43 Renny Russell on Mar 30, 2008

Solnit’s pitiful attempt to assume that a preference for “country music” has anything to do with “environmentalism.” This is a tenuous thread indeed. Her article is a travesty. I would like to think that there’s a possibility John Muir could rock to Elvis, and that a redneck could grove to Bach’s
B Minor Mass, and could both walk the same trail.

Solnit’s excessive verbiage (‘Grubby, furry, childless pseudo-nomads…”) only furthers the gulf between different unrecinlable ideologies. She isolates just about everyone.

What’s “good for the planet” is a subjective quagmire when we can’t even agree on what an “environmentalist” is. Let’s bury the word. I suggest we stop all this damned rhetoric and examine what English writer Richard Jefferies wrote— “I look at the sunshine and feel that there is no contracted order: there is divine chaos…” And in this divine chaos may be our salvation…

44 Robert Jacobs on Apr 09, 2008

This is a great article and shoul be proliferated widely to everybody on all sideS!

45 Lorna Salzman on Apr 12, 2008

I liked Rebecca’s analysis and have only one small but important point to add. With a few exceptions such as the ancient forest movement, environmentalism started mostly in large towns and cities, and in those dreary in-between areas called suburbs. It was spurred by specific corporate and government projects and proposals. From the time I got involved personally and professionally in the late sixties, and even today, I am still struck by how many people who call themselves environmentalists do not act out of a profound love of or familiarity with nature but out of political, economic and social concerns. They care deeply about their environment and the threats to it, but know little about ecology, habitat, evolution, ecosystems, and most would probably be hard pressed to identify the most common flora and fauna in their area. This is of course NOT true of rural folk, and I think it is a serious handicap to the movement, not least because it can give rise to the “classism” Solnit refers to, and thus create a chasm between city and country. This was not always true as those who know the early (19th and early 20th century) history of the movement, which was inspired by people like Thoreau, Muir, Teddy Roosevelt, and later Aldo Leopold and Dave Brower.  How many people have read the incredibly powerful work of Loren Eiseley?

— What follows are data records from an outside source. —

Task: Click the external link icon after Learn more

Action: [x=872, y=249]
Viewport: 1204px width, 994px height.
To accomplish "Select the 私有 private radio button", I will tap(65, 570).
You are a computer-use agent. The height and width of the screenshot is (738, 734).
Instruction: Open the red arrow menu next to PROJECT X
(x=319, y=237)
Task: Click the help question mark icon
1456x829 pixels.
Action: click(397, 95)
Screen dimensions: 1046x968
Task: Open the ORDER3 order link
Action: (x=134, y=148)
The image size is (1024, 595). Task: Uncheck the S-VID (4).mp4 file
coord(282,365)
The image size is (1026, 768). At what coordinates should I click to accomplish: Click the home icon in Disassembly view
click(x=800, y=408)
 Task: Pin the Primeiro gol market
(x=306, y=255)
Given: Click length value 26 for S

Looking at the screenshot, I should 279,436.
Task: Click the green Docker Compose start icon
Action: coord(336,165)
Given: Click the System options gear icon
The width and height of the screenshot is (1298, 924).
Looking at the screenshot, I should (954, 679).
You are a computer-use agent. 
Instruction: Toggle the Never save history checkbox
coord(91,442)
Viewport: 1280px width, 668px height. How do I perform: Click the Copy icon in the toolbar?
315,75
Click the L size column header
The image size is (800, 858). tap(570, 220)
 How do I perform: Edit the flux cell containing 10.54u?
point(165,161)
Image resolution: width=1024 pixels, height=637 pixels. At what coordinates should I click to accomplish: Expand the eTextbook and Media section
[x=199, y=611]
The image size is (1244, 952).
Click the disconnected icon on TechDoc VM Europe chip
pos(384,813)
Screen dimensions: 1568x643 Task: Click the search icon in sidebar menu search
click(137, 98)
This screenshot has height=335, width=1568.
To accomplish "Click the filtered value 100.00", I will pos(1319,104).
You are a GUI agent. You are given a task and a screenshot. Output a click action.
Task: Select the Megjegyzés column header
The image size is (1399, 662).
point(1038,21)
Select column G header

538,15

How many read Edward Abbey when he was still alive? How about the books of Peter Matthiessen? Carl Safina?
For all of these nature was the inspiration and the crimes against it were what spurred them to action. Today I suspect few Sierra Club hikers know very much about nature or ecology. And we suffer from this.

46 BB on Apr 25, 2008

Todd and Allen have already had a spirited exchange regarding Todd’s post. However the lead assertion of Todd’s initial post that Elvis was a “racist and bigot” should not be left uncountered. Hopefully this article will help illuminate things for Todd and others who hold this unfortunate and unfounded assumption about the complicated person, persona and legagcy vis a vis race perspective and relations of Elvis.
http://www.elvis.com.au/presley/elvis_not_racist.shtml

47 harris Pohl on May 14, 2008

Oh boy, how frustrated I get with the way this discussions go. The earth ship is in trouble and the lemmings are self congratulating themselves for a job well done.
Wake up!
Robama, billary or Macain is the same old bunch of non starters.
The earth and other species are suffering. We are in the grip of another war (by deception).